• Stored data
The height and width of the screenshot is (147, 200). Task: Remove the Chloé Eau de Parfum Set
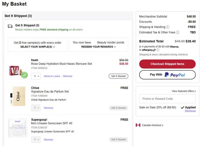[x=49, y=108]
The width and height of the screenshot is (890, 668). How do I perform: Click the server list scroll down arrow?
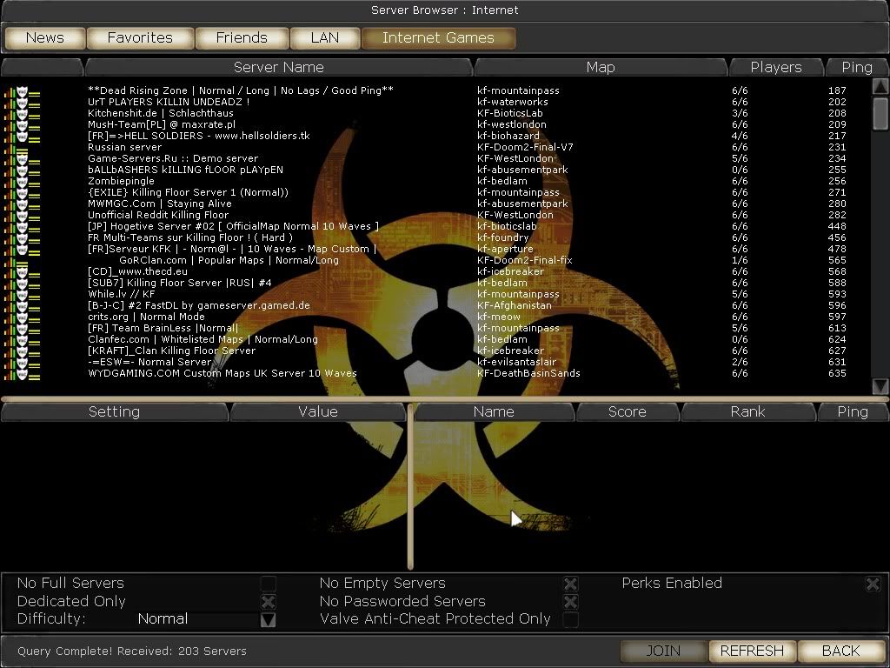click(880, 386)
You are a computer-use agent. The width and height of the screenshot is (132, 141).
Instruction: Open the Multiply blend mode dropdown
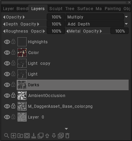click(126, 17)
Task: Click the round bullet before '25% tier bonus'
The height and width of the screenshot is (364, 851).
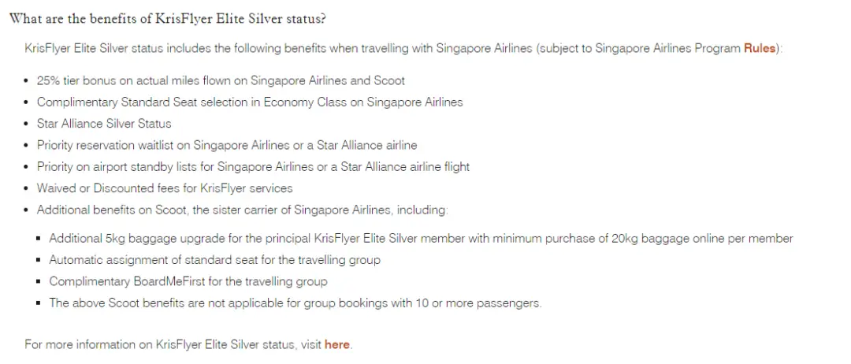Action: point(27,81)
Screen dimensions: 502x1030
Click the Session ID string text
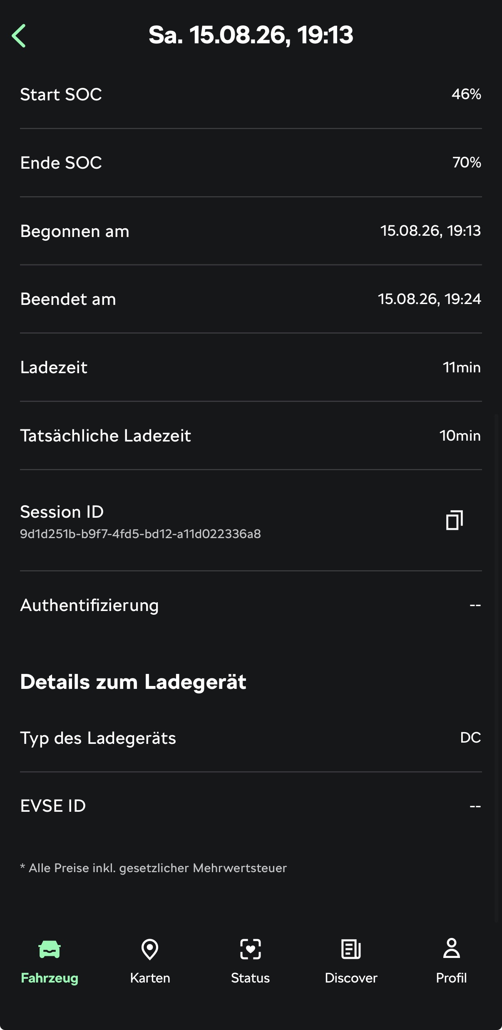tap(141, 534)
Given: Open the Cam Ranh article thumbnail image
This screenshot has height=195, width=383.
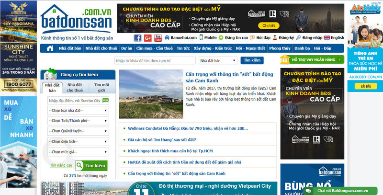Looking at the screenshot, I should (x=151, y=94).
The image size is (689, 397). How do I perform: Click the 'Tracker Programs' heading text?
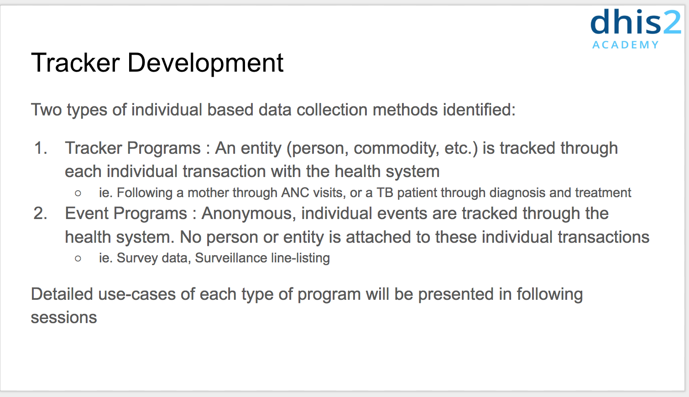[132, 148]
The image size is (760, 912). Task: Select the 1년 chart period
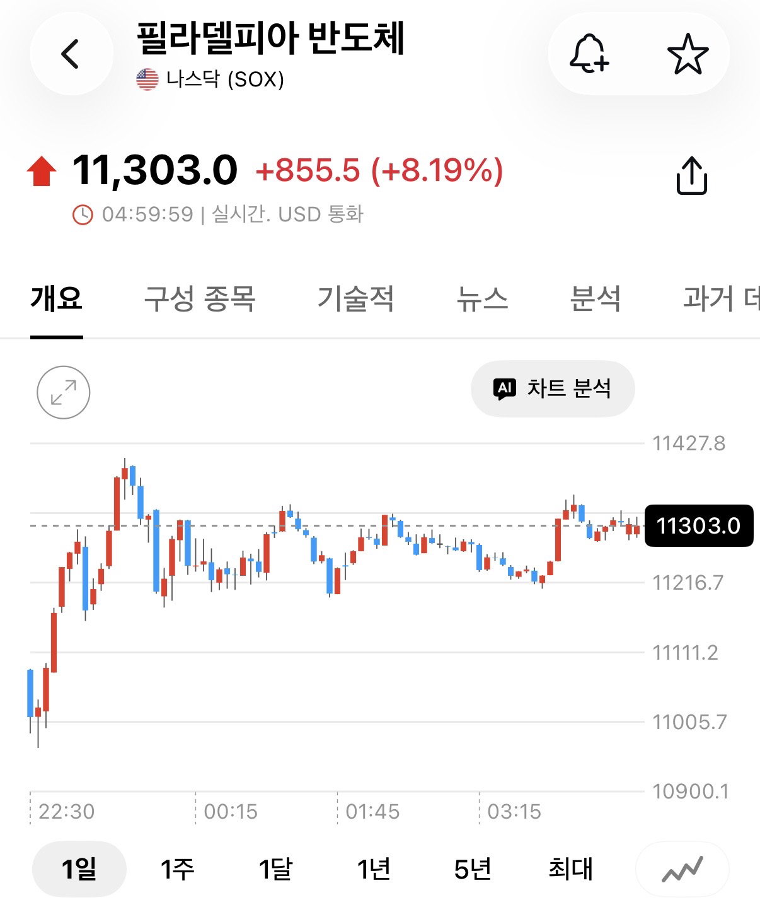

• Required work
Set down the records above exactly, leaving out pictures.

• Solution
The height and width of the screenshot is (147, 200). Task: Remove the Chloé Eau de Parfum Set
[x=49, y=108]
The width and height of the screenshot is (890, 668). How do I perform: Click the server list scroll down arrow?
click(880, 386)
You are a computer-use agent. The width and height of the screenshot is (132, 141).
Instruction: Open the Multiply blend mode dropdown
click(126, 17)
Task: Click the round bullet before '25% tier bonus'
The height and width of the screenshot is (364, 851).
Action: point(27,81)
Screen dimensions: 502x1030
Click the Session ID string text
tap(141, 534)
Given: Open the Cam Ranh article thumbnail image
This screenshot has height=195, width=383.
Looking at the screenshot, I should (x=151, y=94).
The image size is (689, 397). How do I perform: Click the 'Tracker Programs' heading text?
[132, 148]
The image size is (760, 912). Task: Select the 1년 chart period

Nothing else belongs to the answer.